# [TEXTO FORNECIDO]
Remake da obra de 1962 de J. Lee Thompson, que se baseava na novela "The executioners" (1957), de John D. MacDonald, a versão de Scorsese recupera alguns atores da fita original, como Robert Mitchum, Martin Balsam e Gregory Peck (que tem aqui o seu último papel no cinema). E explora as fendas que se abrem numa família perante uma situação de perigo.
Max Cady, que valeu a nomeação para o Oscar de ator principal a Robert De Niro, é um psicopata irrecuperável, mas o que se joga no filme não é o seu julgamento - que já aconteceu no passado -, mas sim duas perguntas: perante um monstro, é legítimo esconder provas que poderiam ter atenuado a pena? E, não menos importante, tem a família de Samuel Bowden estrutura suficiente para resistir à ameaça? É do lado do advogado que correm as dúvidas. Max fuma tranquilo o seu charuto.
Se a primeira pergunta abre um debate complexo que claramente não cabe nestas linhas, a segunda vai sendo respondida pelas imagens: o casamento de Bowden está em fanicos, há uma suposta amante envolvida, que será vítima de Cady e da sua retorcida moralidade, e há uma filha adolescente (Juliette Lewis, nomeada para o Oscar de atriz secundária), na idade das descobertas, que é seduzida pelo inimigo.
O ordálio da família vai revelando as suas fragilidades e divisões, enquanto o lobo a encurrala. E se a ética profissional de Bowden permanecerá uma questão em aberto, a sobrevivência do agregado irá depender de uma definição urgente de posições.

# [INFORMAÇÃO FORNECIDA]
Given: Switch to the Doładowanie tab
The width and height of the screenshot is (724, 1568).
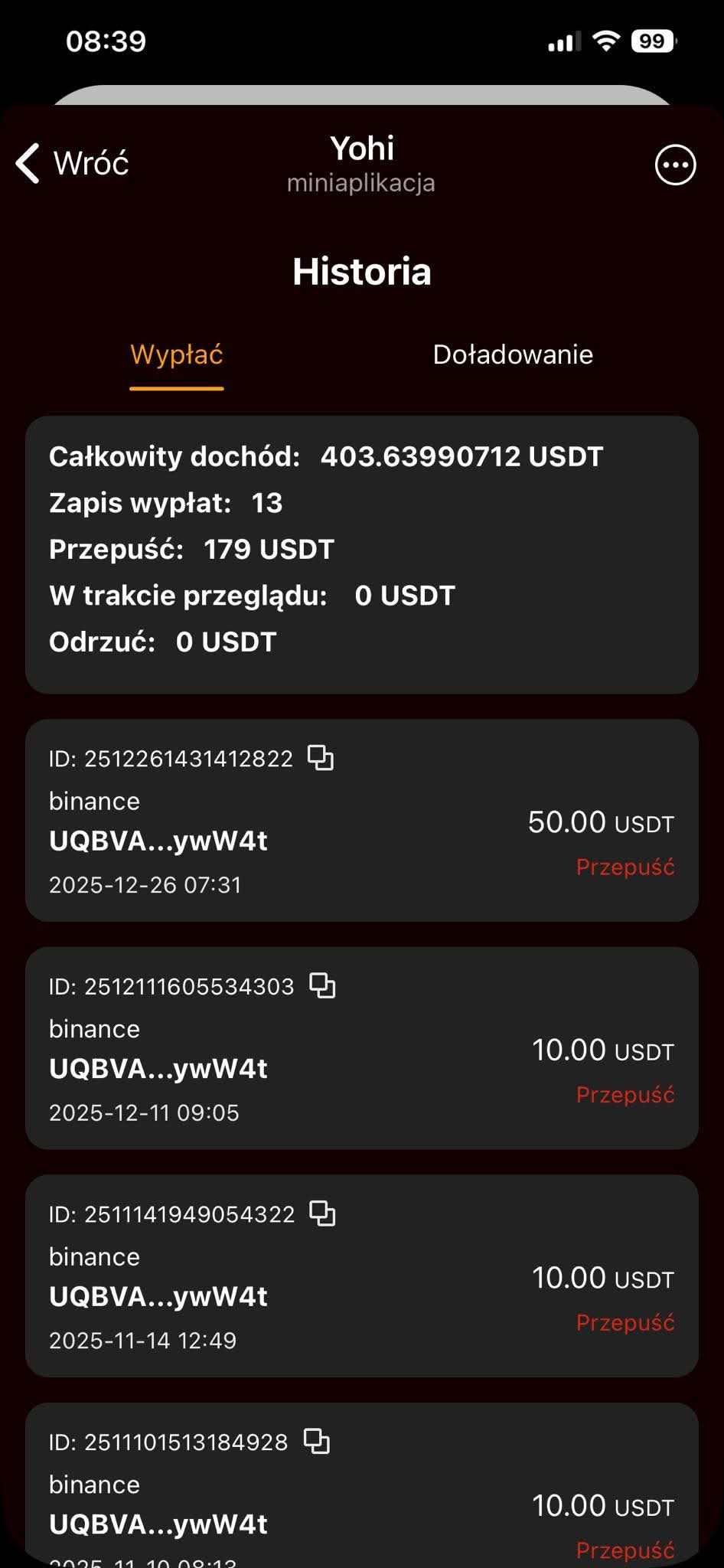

# [O QUE SE PEDE]
Explique, por favor, em uma a três frases porque é que o texto sobre o remake de Scorsese não desenvolve a primeira das duas perguntas que levanta. Este material vem de outra fonte.

# [RESOLUÇÃO DO EXERCÍCIO]
A primeira pergunta é se, perante um monstro, é legítimo esconder provas que poderiam ter atenuado a pena. O texto não a desenvolve porque ela abre um debate complexo que, como o próprio texto afirma, claramente não cabe naquelas linhas.